Posted by gerardvanderleun at April 8, 2017 5:40 PM. This is an entry on the sideblog of American Digest: Check it out.

Your Say

Ah, the onion. She said it best.
"I am thinking of the onion again, with its two O mouths,
like the gaping holes in nobody. Of the outer skin, pinkish
brown, peeled to reveal a greenish sphere, bald as a dead
planet, glib as glass, & an odor almost animal. I consider
its ability to draw tears, its capacity for self-scrutiny,
flaying itself away, layer on layer, in search of its heart
which is simply another region of skin, but deeper &
greener. I remember Peer Gynt; I consider its sometimes
double heart. Then I think of despair when the onion
searches its soul & finds only its various skins; & I think
of the dried tuft of roots leading nowhere & the parched
umbilicus, lopped off in the garden. Not self-righteous
like the proletarian potato, nor a siren like the apple. No
show-off like the banana. But a modest, self-effacing
vegetable, questioning, introspective, peeling itself away,
or merely radiating halos like lake ripples. I consider it
the eternal outsider, the middle child, the sad analysand
of the vegetable kingdom. Glorified only in France (other-
wise silent sustainer of soups & stews), unloved for itself
alone-no wonder it draws our tears! Then I think again
how the outer peel resembles paper, how soul & skin
merge into one, how each peeling strips bare a heart
which in turn turns skin..."

> _Raw data_:
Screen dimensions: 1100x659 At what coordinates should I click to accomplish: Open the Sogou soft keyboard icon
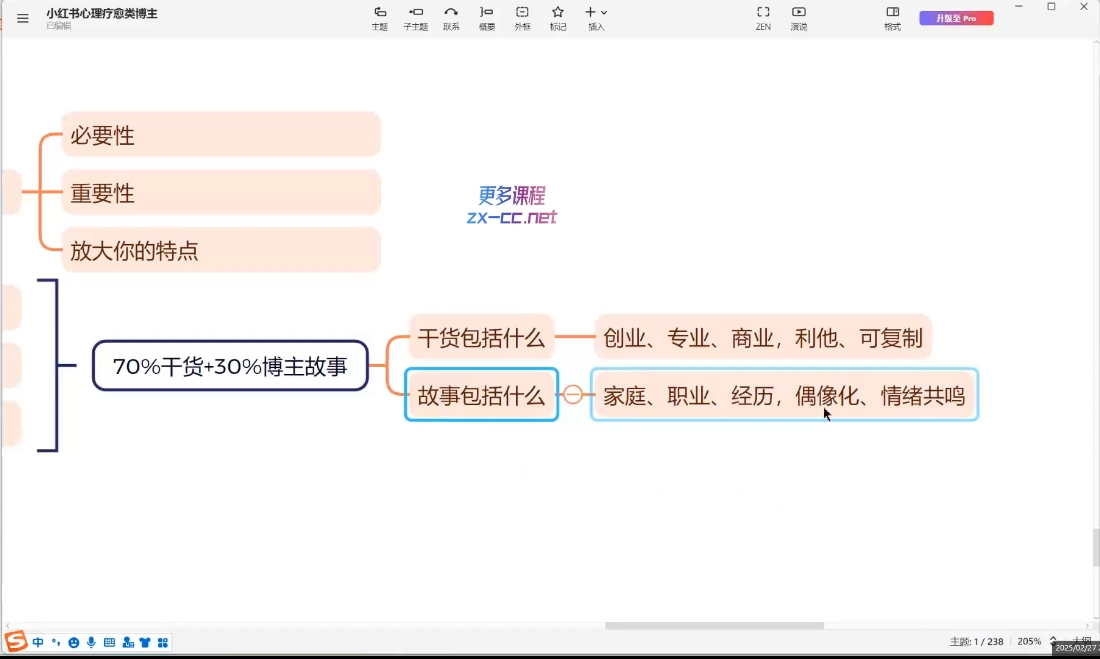(x=108, y=642)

> _Task prompt_: In the onion passage, which country is the only place the onion is said to be glorified?

> _Output for this task_: France